The natural hair topic has long run its course. But, nevertheless, I’m going to ask this question: Should a woman be forced to straighten her natural hair to appease her bosses?
The inspiration for this question comes by way of Angela Green, weeknight anchor for WNCT in Greenville, N.C., who recently posed the same question in a video post on her Facebook page. For those with Facebook, you can watch it here.
For those without an account, here is my best early-morning transcription of Greene’s statements:
The topic is natural hair in the workplace. Very sensitive to a lot of people. I’m natural. As many of you may or may not know, I’m biracial. My mother is from Thailand and my father is Black. See my hair? Straight. Y’all comment about it all the time. But if I were to go natural, my hair would be curly. But for right now, we’re not going to do curly hair because my bosses like it that way, so that is what we are going to go with.
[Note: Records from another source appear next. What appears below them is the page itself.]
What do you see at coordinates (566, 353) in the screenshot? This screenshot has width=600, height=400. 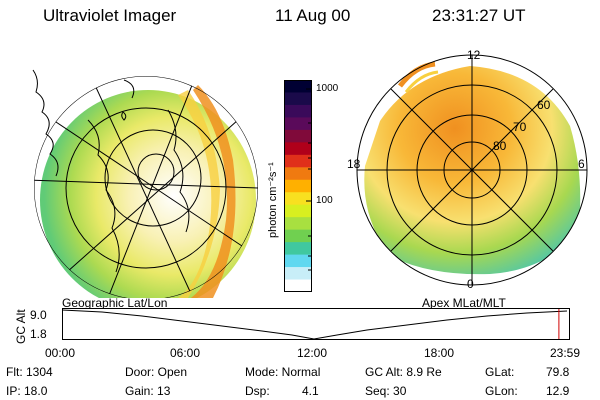 I see `timeline-xtick-4: 23:59` at bounding box center [566, 353]. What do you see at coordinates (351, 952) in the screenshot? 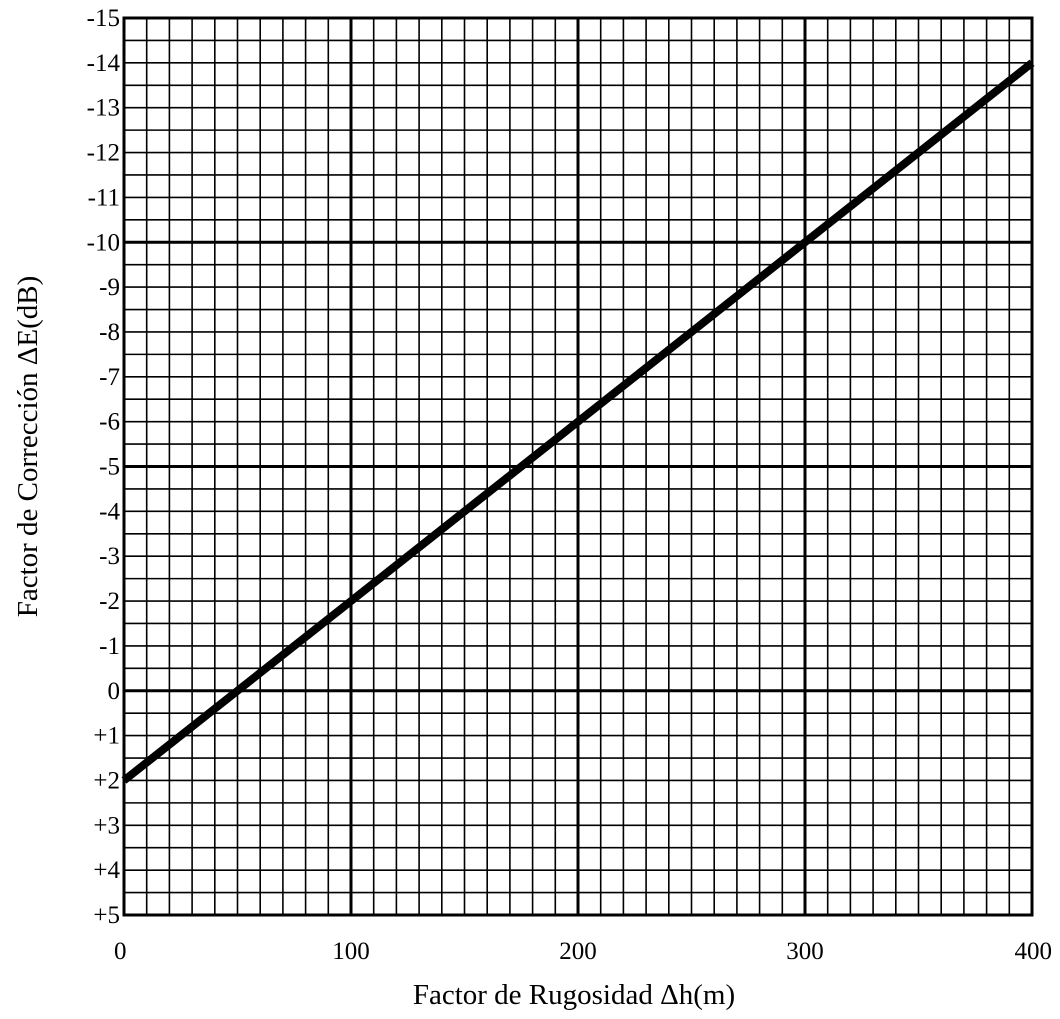
I see `x-tick-label: 100` at bounding box center [351, 952].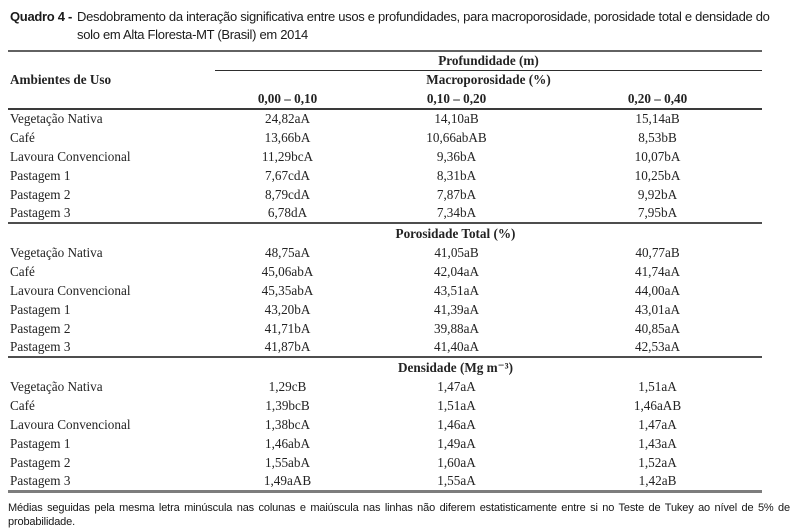  I want to click on table-cell: 7,67cdA, so click(288, 175).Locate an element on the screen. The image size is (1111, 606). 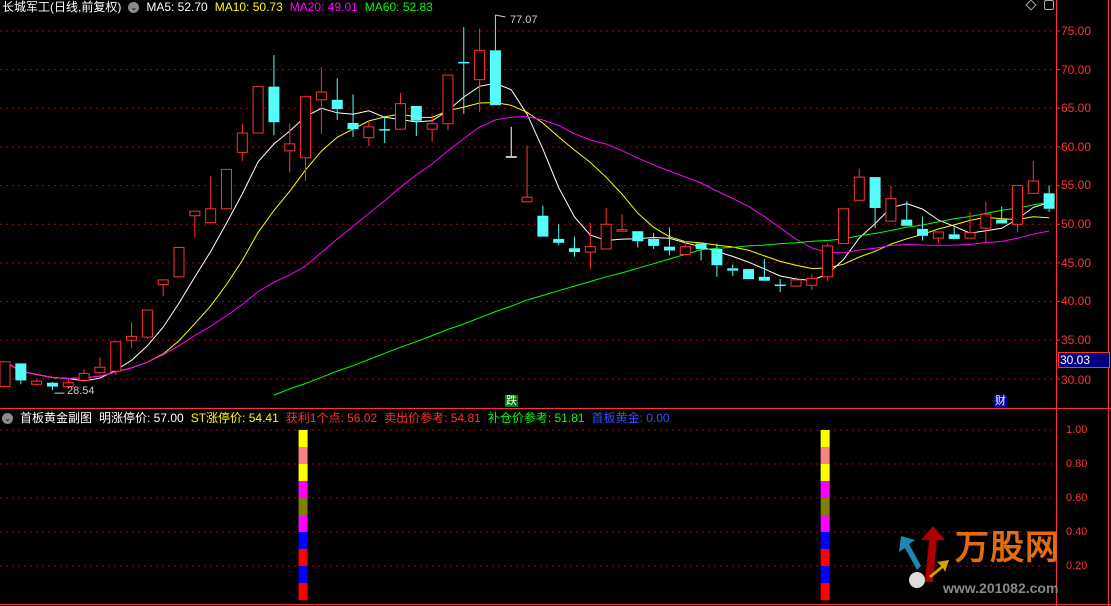
price-tick: 50.00 is located at coordinates (1076, 224).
Okay, let me pause this transcription to point out how Green declares herself both natural and not natural at the same time. While it sounds like an oxymoron, it is also an important detail to note in the context of the question posed below. She continues:
Green: Let me let you meet Madison. Madison is a…what year are you?
Madison: I’m a sophomore. 19.
Green: 19 years old. This is the style right now for everybody, rocking natural hair every day. Well, she is about to do a production for work. She is in TV and broadcasting and the topic of her hair came up. She was told that it was what?
Madison: Too big and I needed to straighten it. Straighten it out. It would be distracting.
Green: Distracting, well that is a very interesting word. But in the world of TV we see it all. It just depends in what market, what audience you’re looking for right now. And really, your bosses and what they allow you to do. My advice is straighten for the sake of the school project. Depending on what market you get in, when you’re older, that is something that you have to deal with. But in the workplace, just for this one, my suggestion was to just straighten it out just to please everybody. But everybody won’t roll with that answer. What would your suggestion be to Madison and other young professionals rocking their natural hair?
Well, I am glad she asked.
Again, what is interesting is how Green defines “natural hair.” In this context, she uses it to describe her own hair, which is naturally curly, but has been pressed straight. Granted, she may define natural as being free from chemicals, which is a commonly held belief among Black women. But it also clear that she sees natural hair as more of a style than an actual state. This is evident when she points to Madison’s head of natural curls and says, “This is the style right now for everybody, rocking natural hair every day.”
In essence, her question is less about if Madison should be natural, but rather, how she should be natural.